Paper Tricks and Pop Up Cards that kick butt!
April 20th, 2010 by ricko
Do you want to learn how to make your own pop-up-cards?
You can learn so much from books. Here I review my three favorites. They were so helpful to me when I was just starting out, and I still look them up when I need an idea. Many of the basic techniques used on this website are explained in these books.
But before you read the reviews please remember this. If you want to make your own pop-up-cards, the best thing you can do is grab some scissors and some paper and start practising. The more designs you try the more you’ll get the hang of it. Then after you’ve learned some basics you can apply your new skills and your imagination, and design your own cards.
Where to find these books…
The three books reviewed below are available at Amazon. That’s were I bought mine, but you might also be able to ask your local book store for help, or try your community library. I’ve included the publishers to help you track them down. I just find Amazon easy, and I’ve included the Amazon links to each book in case you decide to order your own copy.
A word of advice: Don’t choose a book just because it looks flashy. Sometimes the simplest looking books are the best teachers.
By Duncan Birmingham, Tarquin Publications
What the author says: “…a working guide to the intriguing mechanisms that leap up from pop-up cards.
The book starts with just three simple ideas, and then shows how they are extended, modified and combined to produce sophisticated fold-away paper sculptures…Although the title of this manual is ‘Pop-up’, it also deals with slides, pull strips and rotating wheels commonly found in imaginative children’s books.”
My ranking: 5 stars
This is one of the best guides you will ever see on making pop-ups. Don’t be fooled by the simple hand drawn look. It’s very comprehensive.
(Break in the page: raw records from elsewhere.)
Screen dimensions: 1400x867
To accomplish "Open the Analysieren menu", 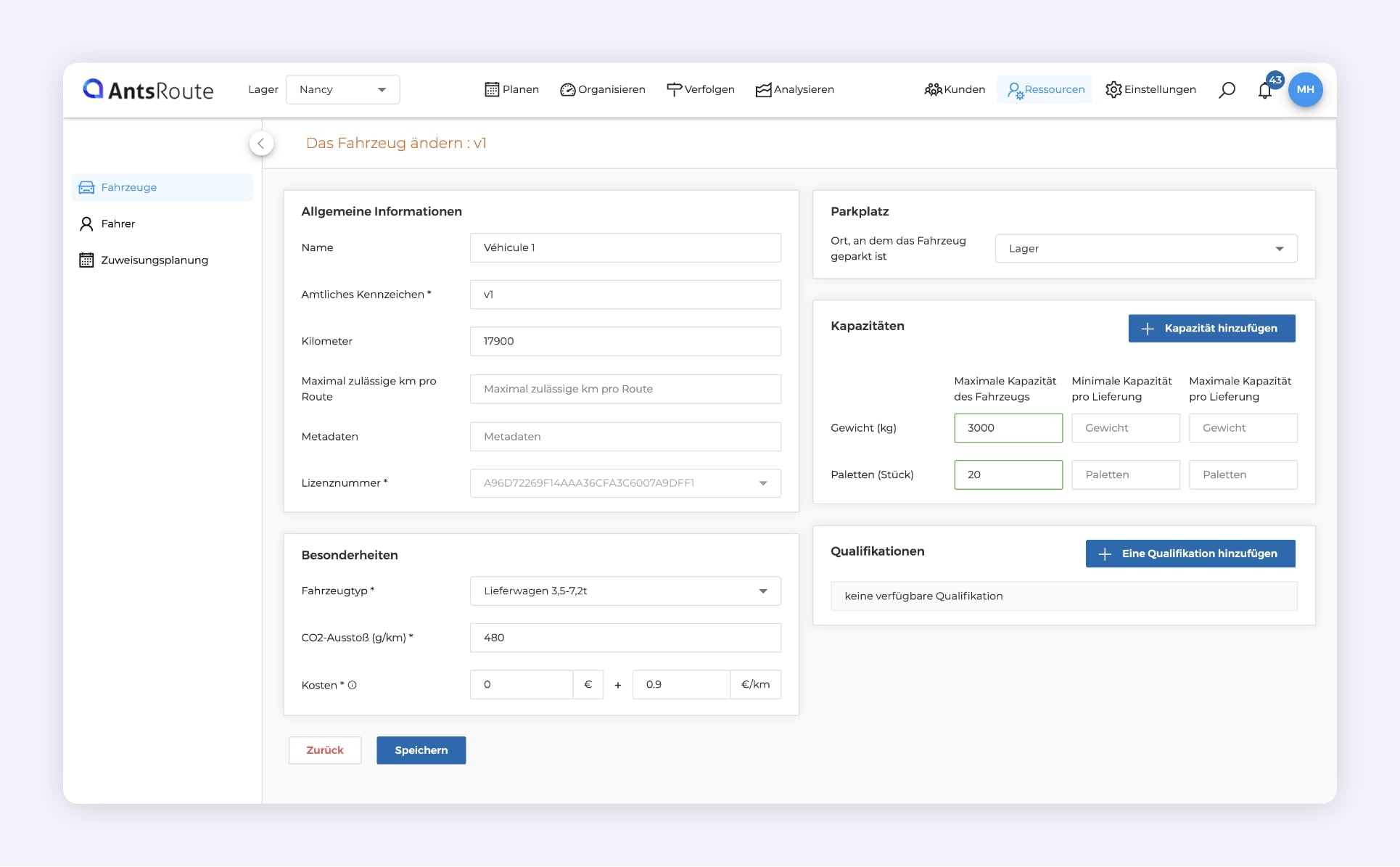I will pyautogui.click(x=794, y=89).
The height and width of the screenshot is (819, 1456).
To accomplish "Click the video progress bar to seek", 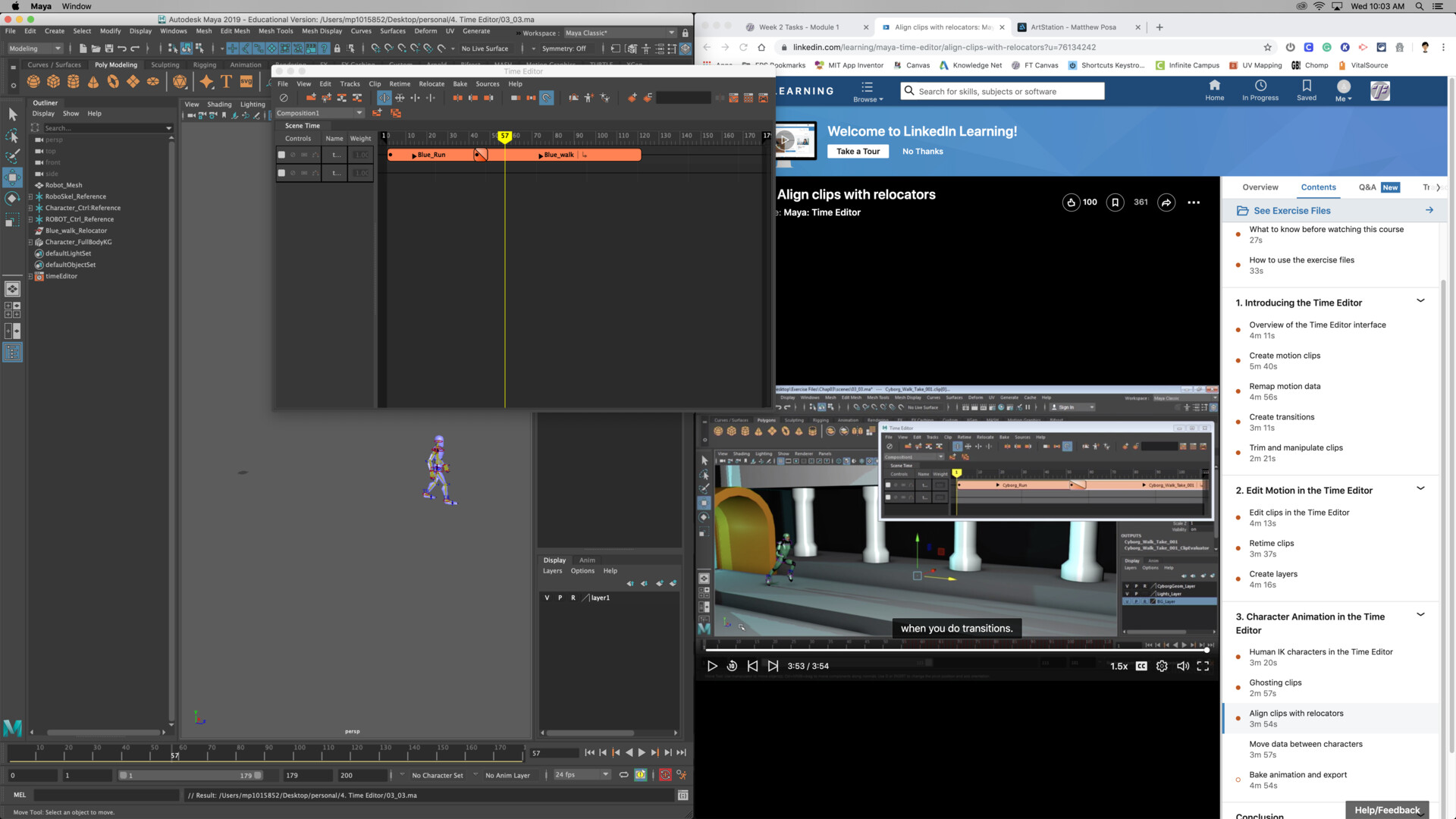I will [957, 650].
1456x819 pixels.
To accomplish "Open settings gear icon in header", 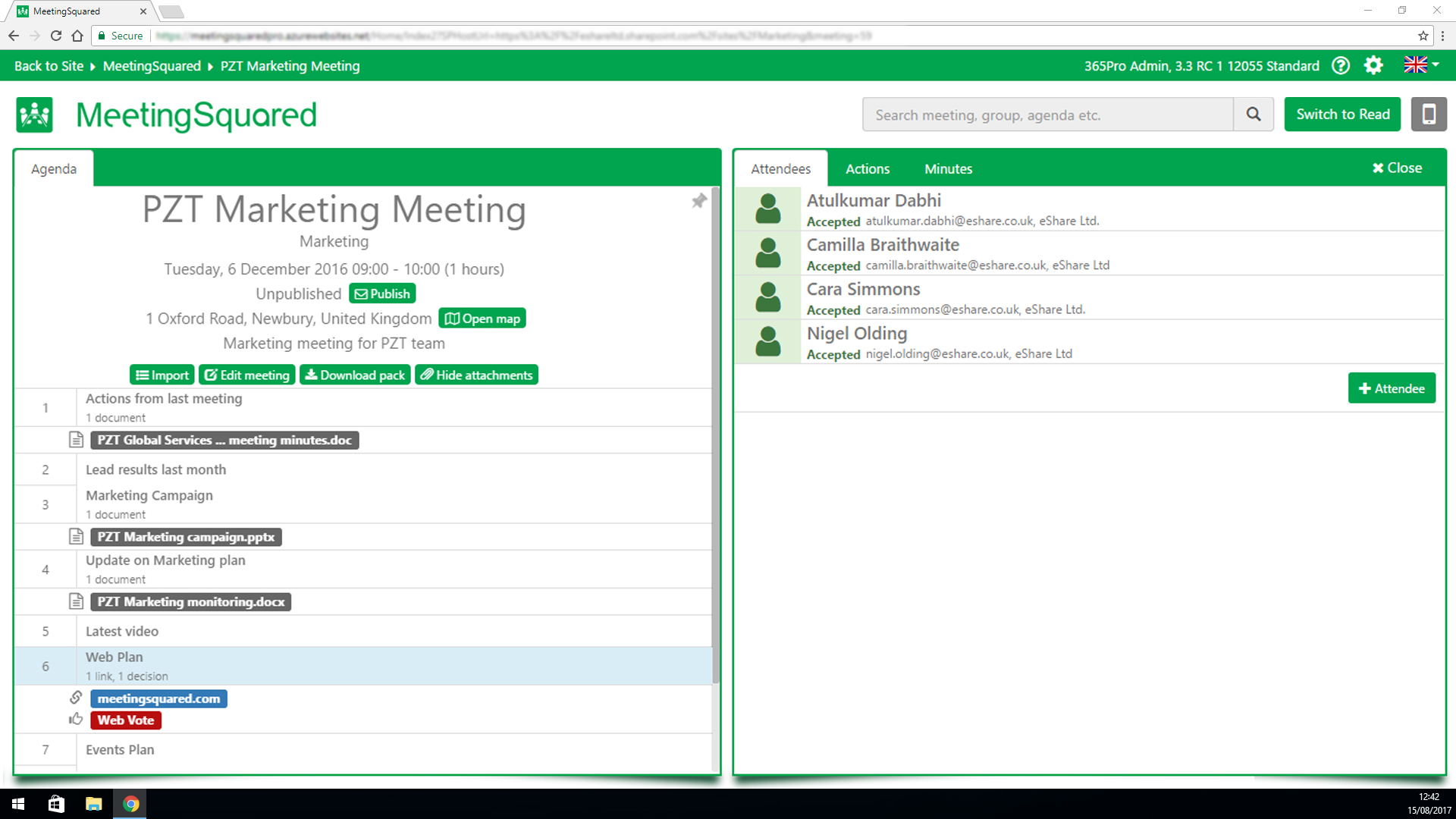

By Paul Jackson, Owl Books, Henry Holt and Company New York
What the author says: “the ultimate guide to creating paper pop-ups
…offers a clear and practical guide to the craft for all levels of artist, from home hobbyists to professional graphic designers and architects. Illustrated with specially commissioned photography, it includes specific projects with easy-to-follow steps, general techniques for greater personal experimentation and creativity, and a gallery of designs created by some of today’s best pop-up artists for an inspirational finish”.
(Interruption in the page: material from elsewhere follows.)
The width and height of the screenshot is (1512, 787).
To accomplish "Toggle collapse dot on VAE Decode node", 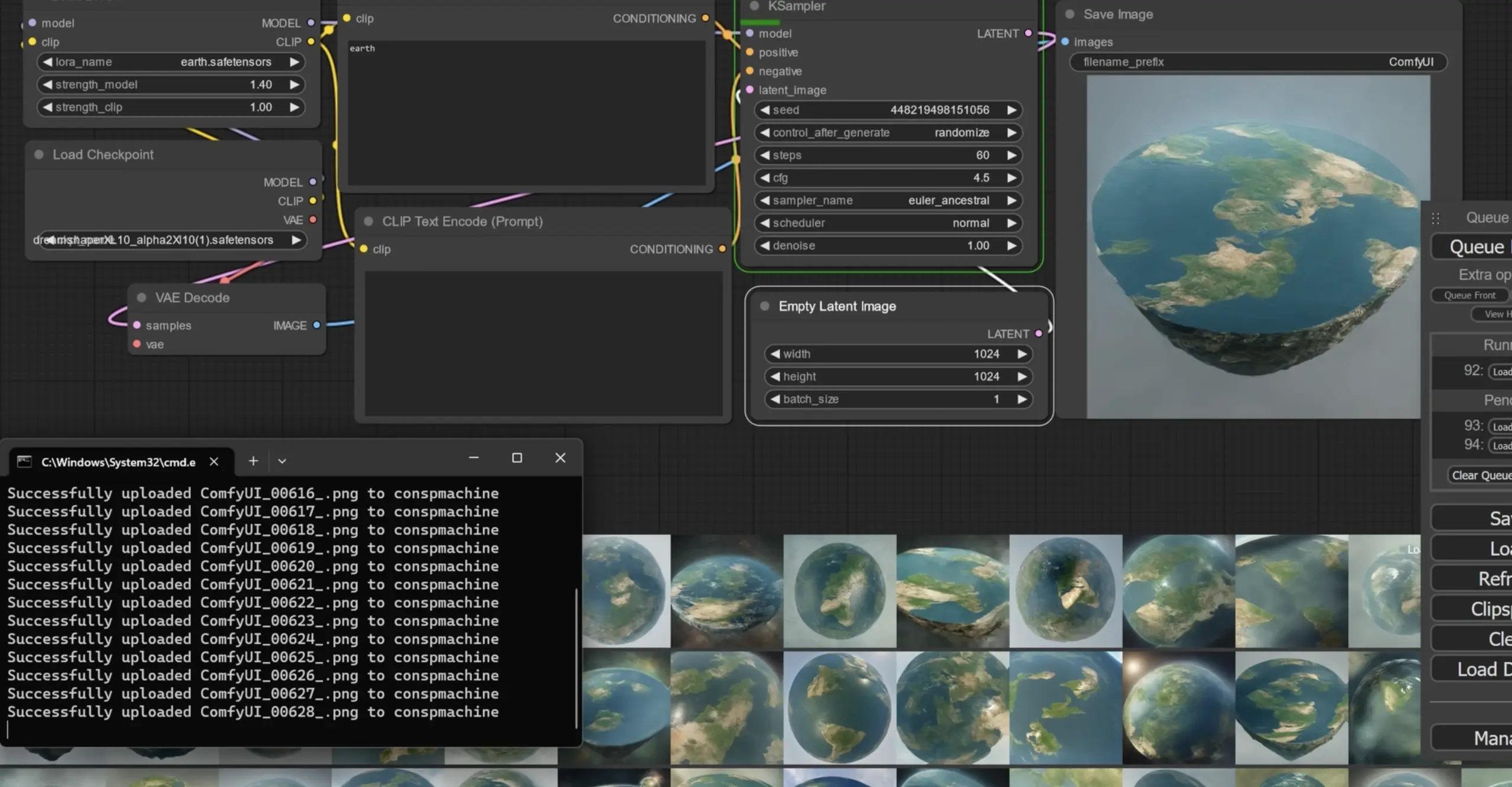I will [x=142, y=298].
My ranking: 3 1/2 stars : This is a good showcase of real pop-ups created by a range of artists. This book does show you what’s possible, and that’s good – but it doesn’t always teach you how it’s done.
Mark Hiner, Tarquin Publications, England
What the author says: “…a basic dictionary or encyclopedia of mechanisms which do work and which can be used as starting points for further inventiveness…
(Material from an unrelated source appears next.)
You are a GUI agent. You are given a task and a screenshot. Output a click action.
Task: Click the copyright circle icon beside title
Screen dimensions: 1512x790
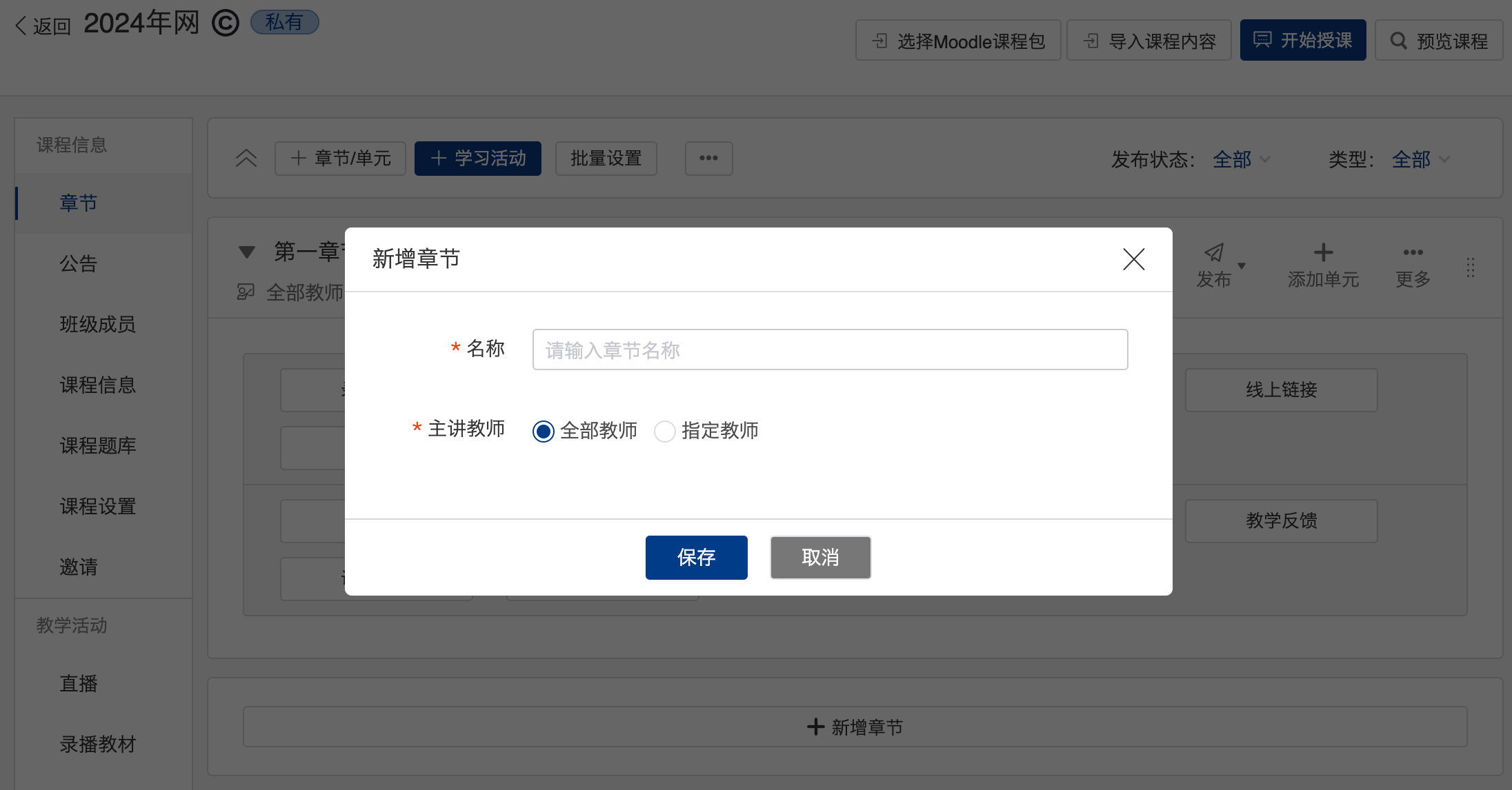(225, 23)
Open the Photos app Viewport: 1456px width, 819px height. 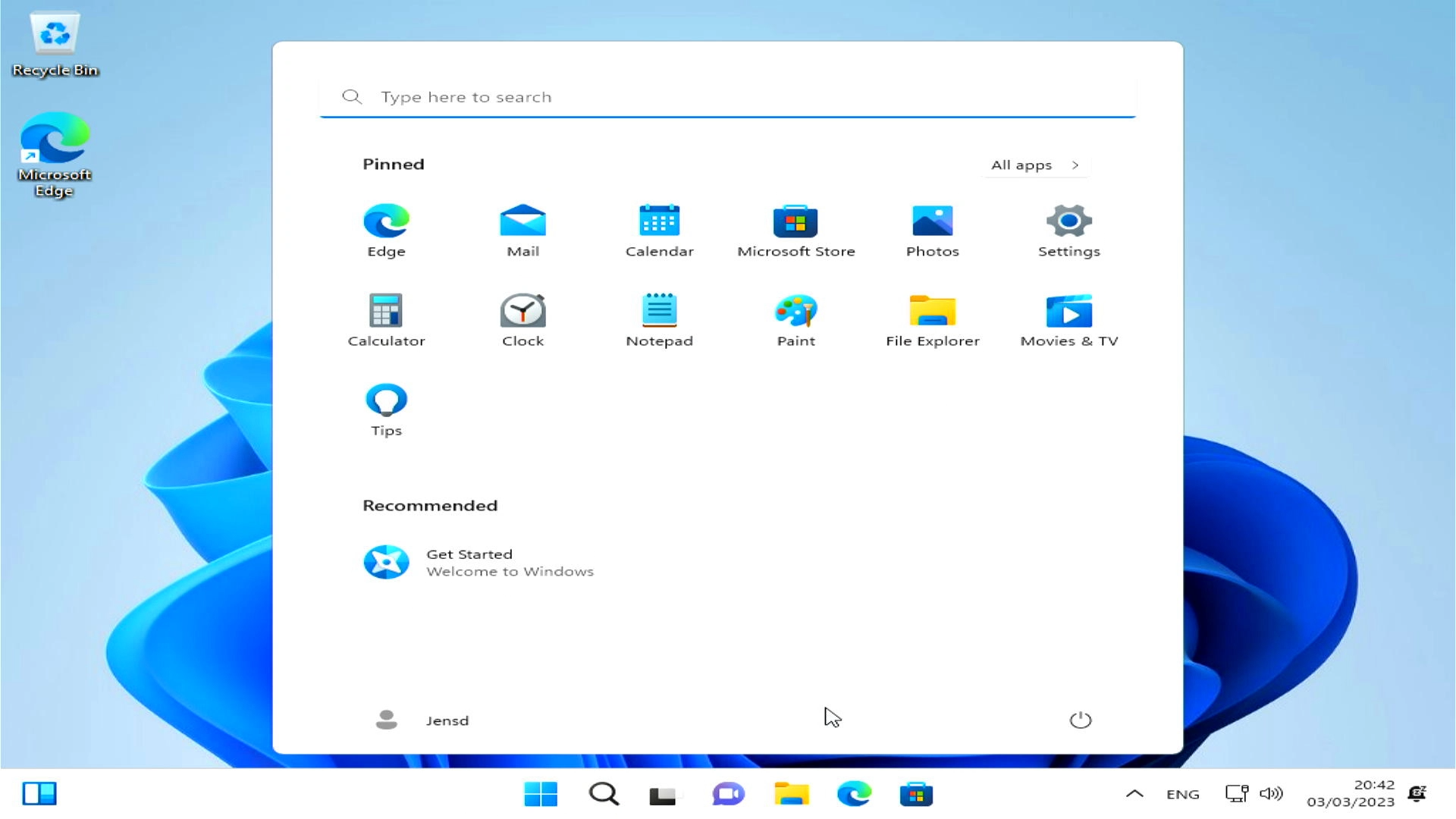point(932,228)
These mechanisms are the basic ground-rules for successful paper engineering. Each is the starting point for a whole range of exciting possibilities…By choosing the right mechanism and then adapting and developing it to suit your needs, you can express an idea, a message or a mood far more vividly than any static picture ever can”
My ranking: 4 stars The book provides ten working models to cut out and make. It’s a great way to learn basic folds and mechanisms. This book will definitely help you understand how pop-up-cards work.
So there you have it. The three most important how-to books on pop-up-cards in my collection.